Every line below must be reproduced exactly. Copy them all.
--
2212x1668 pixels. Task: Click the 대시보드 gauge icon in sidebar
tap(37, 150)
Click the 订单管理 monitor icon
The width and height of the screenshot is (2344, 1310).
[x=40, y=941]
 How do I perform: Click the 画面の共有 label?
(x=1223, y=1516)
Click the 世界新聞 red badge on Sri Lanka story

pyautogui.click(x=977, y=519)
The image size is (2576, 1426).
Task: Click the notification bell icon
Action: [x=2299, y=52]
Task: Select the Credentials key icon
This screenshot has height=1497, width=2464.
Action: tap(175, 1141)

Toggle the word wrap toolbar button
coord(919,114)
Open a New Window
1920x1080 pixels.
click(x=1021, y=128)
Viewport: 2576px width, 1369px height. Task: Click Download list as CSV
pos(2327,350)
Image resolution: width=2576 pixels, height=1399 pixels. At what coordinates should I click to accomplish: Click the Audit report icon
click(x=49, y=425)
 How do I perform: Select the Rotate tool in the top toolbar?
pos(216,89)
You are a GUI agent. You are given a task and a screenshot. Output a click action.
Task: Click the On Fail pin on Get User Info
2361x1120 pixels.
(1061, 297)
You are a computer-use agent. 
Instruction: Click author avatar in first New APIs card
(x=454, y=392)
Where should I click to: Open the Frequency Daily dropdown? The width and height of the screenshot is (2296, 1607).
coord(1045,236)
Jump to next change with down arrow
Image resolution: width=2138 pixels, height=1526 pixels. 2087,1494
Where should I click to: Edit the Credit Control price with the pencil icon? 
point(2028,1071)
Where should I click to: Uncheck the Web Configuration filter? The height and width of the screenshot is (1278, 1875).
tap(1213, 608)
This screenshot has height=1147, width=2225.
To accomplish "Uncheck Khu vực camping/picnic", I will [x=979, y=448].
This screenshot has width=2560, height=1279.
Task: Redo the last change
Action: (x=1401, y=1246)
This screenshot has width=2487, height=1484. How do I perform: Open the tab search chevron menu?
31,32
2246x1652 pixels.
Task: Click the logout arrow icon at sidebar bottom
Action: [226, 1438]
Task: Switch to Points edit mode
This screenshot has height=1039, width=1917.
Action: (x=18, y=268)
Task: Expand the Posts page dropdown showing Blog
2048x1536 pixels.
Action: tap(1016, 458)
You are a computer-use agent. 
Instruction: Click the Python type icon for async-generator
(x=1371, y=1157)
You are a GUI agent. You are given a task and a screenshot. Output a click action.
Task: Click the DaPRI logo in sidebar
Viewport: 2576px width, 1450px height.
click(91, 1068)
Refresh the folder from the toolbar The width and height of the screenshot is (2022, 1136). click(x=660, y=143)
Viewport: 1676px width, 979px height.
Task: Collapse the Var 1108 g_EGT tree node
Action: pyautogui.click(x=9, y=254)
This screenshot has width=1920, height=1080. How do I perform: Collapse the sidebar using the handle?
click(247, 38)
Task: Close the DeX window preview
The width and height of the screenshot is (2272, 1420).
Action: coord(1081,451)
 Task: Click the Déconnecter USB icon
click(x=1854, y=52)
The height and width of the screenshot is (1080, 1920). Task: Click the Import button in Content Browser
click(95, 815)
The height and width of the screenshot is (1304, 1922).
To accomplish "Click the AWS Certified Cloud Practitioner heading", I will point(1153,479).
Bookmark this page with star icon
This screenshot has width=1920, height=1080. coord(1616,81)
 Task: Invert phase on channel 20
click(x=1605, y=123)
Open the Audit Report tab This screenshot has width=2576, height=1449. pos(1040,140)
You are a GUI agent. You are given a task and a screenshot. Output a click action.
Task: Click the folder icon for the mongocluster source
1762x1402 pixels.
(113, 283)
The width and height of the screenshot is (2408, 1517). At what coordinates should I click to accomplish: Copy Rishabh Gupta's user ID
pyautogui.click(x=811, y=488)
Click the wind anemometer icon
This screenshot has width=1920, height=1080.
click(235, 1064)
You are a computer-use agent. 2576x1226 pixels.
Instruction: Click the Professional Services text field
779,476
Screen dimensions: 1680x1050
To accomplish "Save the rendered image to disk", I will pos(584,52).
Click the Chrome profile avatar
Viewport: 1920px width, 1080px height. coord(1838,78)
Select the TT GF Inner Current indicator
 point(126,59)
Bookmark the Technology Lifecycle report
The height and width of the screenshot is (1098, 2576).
--
> [WRITTEN SOLUTION]:
2212x1668 pixels. Task: Click the 대시보드 gauge icon in sidebar
tap(37, 150)
Click the 订单管理 monitor icon
The width and height of the screenshot is (2344, 1310).
[x=40, y=941]
 How do I perform: Click the 画面の共有 label?
(x=1223, y=1516)
Click the 世界新聞 red badge on Sri Lanka story

pyautogui.click(x=977, y=519)
The image size is (2576, 1426).
Task: Click the notification bell icon
Action: [x=2299, y=52]
Task: Select the Credentials key icon
This screenshot has height=1497, width=2464.
Action: tap(175, 1141)

Toggle the word wrap toolbar button
coord(919,114)
Open a New Window
1920x1080 pixels.
click(x=1021, y=128)
Viewport: 2576px width, 1369px height. Task: Click Download list as CSV
pos(2327,350)
Image resolution: width=2576 pixels, height=1399 pixels. At what coordinates should I click to accomplish: Click the Audit report icon
click(x=49, y=425)
 How do I perform: Select the Rotate tool in the top toolbar?
pos(216,89)
You are a GUI agent. You are given a task and a screenshot. Output a click action.
Task: Click the On Fail pin on Get User Info
2361x1120 pixels.
(1061, 297)
You are a computer-use agent. 
Instruction: Click author avatar in first New APIs card
(x=454, y=392)
Where should I click to: Open the Frequency Daily dropdown? The width and height of the screenshot is (2296, 1607).
coord(1045,236)
Jump to next change with down arrow
Image resolution: width=2138 pixels, height=1526 pixels. 2087,1494
Where should I click to: Edit the Credit Control price with the pencil icon? 
point(2028,1071)
Where should I click to: Uncheck the Web Configuration filter? The height and width of the screenshot is (1278, 1875).
tap(1213, 608)
This screenshot has height=1147, width=2225.
To accomplish "Uncheck Khu vực camping/picnic", I will [x=979, y=448].
This screenshot has width=2560, height=1279.
Task: Redo the last change
Action: (x=1401, y=1246)
This screenshot has width=2487, height=1484. How do I perform: Open the tab search chevron menu?
31,32
2246x1652 pixels.
Task: Click the logout arrow icon at sidebar bottom
Action: [226, 1438]
Task: Switch to Points edit mode
This screenshot has height=1039, width=1917.
Action: (x=18, y=268)
Task: Expand the Posts page dropdown showing Blog
2048x1536 pixels.
Action: tap(1016, 458)
You are a computer-use agent. 
Instruction: Click the Python type icon for async-generator
(x=1371, y=1157)
You are a GUI agent. You are given a task and a screenshot. Output a click action.
Task: Click the DaPRI logo in sidebar
Viewport: 2576px width, 1450px height.
click(91, 1068)
Refresh the folder from the toolbar The width and height of the screenshot is (2022, 1136). click(x=660, y=143)
Viewport: 1676px width, 979px height.
Task: Collapse the Var 1108 g_EGT tree node
Action: pyautogui.click(x=9, y=254)
This screenshot has width=1920, height=1080. How do I perform: Collapse the sidebar using the handle?
click(247, 38)
Task: Close the DeX window preview
The width and height of the screenshot is (2272, 1420).
Action: coord(1081,451)
 Task: Click the Déconnecter USB icon
click(x=1854, y=52)
The height and width of the screenshot is (1080, 1920). Task: Click the Import button in Content Browser
click(95, 815)
The height and width of the screenshot is (1304, 1922).
To accomplish "Click the AWS Certified Cloud Practitioner heading", I will point(1153,479).
Bookmark this page with star icon
This screenshot has width=1920, height=1080. coord(1616,81)
 Task: Invert phase on channel 20
click(x=1605, y=123)
Open the Audit Report tab This screenshot has width=2576, height=1449. pos(1040,140)
You are a GUI agent. You are given a task and a screenshot. Output a click action.
Task: Click the folder icon for the mongocluster source
1762x1402 pixels.
(113, 283)
The width and height of the screenshot is (2408, 1517). At what coordinates should I click to accomplish: Copy Rishabh Gupta's user ID
pyautogui.click(x=811, y=488)
Click the wind anemometer icon
This screenshot has width=1920, height=1080.
click(235, 1064)
You are a computer-use agent. 2576x1226 pixels.
Instruction: Click the Professional Services text field
779,476
Screen dimensions: 1680x1050
To accomplish "Save the rendered image to disk", I will pos(584,52).
Click the Chrome profile avatar
Viewport: 1920px width, 1080px height. coord(1838,78)
Select the TT GF Inner Current indicator
 point(126,59)
Bookmark the Technology Lifecycle report
The height and width of the screenshot is (1098, 2576).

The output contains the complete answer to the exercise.